═════ Data supplied

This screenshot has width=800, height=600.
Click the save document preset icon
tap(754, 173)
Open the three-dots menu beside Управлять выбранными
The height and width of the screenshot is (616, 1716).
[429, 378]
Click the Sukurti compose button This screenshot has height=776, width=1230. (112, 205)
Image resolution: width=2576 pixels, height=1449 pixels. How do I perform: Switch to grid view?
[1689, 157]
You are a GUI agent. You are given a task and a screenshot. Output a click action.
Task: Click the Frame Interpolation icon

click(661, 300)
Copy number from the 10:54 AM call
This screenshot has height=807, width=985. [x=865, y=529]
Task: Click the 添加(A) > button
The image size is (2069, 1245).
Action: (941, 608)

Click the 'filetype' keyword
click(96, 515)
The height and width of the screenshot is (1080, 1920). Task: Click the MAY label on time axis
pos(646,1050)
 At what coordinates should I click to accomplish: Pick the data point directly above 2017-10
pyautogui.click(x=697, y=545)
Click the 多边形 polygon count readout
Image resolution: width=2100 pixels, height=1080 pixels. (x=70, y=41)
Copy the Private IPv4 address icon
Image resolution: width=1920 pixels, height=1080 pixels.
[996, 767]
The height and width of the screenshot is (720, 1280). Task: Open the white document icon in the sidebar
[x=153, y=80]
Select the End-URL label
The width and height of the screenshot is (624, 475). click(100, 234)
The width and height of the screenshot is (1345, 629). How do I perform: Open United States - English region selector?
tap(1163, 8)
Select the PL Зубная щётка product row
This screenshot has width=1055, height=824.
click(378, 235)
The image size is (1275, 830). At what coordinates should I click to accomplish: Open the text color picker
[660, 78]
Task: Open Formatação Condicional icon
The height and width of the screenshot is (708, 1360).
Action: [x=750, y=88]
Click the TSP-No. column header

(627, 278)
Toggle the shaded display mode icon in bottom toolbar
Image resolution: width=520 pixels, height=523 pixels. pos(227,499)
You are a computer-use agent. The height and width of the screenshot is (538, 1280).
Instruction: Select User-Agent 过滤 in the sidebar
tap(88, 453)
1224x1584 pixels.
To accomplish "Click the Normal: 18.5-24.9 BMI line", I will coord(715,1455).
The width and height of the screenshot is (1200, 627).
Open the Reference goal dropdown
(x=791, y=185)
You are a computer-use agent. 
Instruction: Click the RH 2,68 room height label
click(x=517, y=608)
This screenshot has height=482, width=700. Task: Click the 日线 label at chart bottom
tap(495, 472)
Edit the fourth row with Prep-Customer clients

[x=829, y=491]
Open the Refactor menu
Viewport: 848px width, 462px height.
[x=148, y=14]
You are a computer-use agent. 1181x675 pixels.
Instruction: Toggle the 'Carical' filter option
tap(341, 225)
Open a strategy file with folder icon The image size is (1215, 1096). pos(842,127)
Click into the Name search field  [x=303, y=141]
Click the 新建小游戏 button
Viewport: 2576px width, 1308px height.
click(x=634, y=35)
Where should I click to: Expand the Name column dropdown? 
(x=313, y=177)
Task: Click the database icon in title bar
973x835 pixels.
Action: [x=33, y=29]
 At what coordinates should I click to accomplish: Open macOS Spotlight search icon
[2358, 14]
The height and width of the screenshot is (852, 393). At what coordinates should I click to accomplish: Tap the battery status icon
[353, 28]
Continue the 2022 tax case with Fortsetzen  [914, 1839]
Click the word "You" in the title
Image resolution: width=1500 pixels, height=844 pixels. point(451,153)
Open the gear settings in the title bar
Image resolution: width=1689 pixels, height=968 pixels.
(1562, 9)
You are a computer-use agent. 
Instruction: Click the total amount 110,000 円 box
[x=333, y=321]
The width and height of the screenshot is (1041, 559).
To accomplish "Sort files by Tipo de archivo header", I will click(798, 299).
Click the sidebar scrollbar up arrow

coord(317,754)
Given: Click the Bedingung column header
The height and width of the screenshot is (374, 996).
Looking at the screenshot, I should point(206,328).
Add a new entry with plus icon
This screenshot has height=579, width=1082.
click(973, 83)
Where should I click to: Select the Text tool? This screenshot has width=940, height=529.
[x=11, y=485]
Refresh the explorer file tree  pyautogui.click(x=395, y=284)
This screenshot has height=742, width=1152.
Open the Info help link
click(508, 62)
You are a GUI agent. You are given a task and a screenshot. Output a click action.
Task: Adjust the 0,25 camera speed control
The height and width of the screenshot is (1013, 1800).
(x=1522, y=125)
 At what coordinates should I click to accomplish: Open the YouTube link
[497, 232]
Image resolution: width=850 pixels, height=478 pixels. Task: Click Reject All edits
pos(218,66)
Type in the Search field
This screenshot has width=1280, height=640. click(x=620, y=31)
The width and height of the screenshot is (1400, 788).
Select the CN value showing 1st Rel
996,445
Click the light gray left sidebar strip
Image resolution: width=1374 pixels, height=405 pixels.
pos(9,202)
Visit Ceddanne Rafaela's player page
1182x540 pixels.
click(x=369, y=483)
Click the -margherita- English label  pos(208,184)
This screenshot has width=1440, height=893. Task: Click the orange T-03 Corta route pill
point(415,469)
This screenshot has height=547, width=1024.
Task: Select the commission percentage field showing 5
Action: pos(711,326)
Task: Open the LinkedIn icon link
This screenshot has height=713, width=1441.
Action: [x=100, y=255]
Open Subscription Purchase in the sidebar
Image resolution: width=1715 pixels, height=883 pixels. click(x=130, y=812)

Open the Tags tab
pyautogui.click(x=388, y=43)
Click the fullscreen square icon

══════════

▸ **Goal**:
Arrange the stretch from the start of the listing through the line containing "click(96, 515)" as a JSON list of strings, one string per line, leaving out blank lines.

▸ **Result for this task**:
[
  "This screenshot has width=800, height=600.",
  "Click the save document preset icon",
  "tap(754, 173)",
  "Open the three-dots menu beside Управлять выбранными",
  "The height and width of the screenshot is (616, 1716).",
  "[429, 378]",
  "Click the Sukurti compose button This screenshot has height=776, width=1230. (112, 205)",
  "Image resolution: width=2576 pixels, height=1449 pixels. How do I perform: Switch to grid view?",
  "[1689, 157]",
  "You are a GUI agent. You are given a task and a screenshot. Output a click action.",
  "Task: Click the Frame Interpolation icon",
  "click(661, 300)",
  "Copy number from the 10:54 AM call",
  "This screenshot has height=807, width=985. [x=865, y=529]",
  "Task: Click the 添加(A) > button",
  "The image size is (2069, 1245).",
  "Action: (941, 608)",
  "Click the 'filetype' keyword",
  "click(96, 515)"
]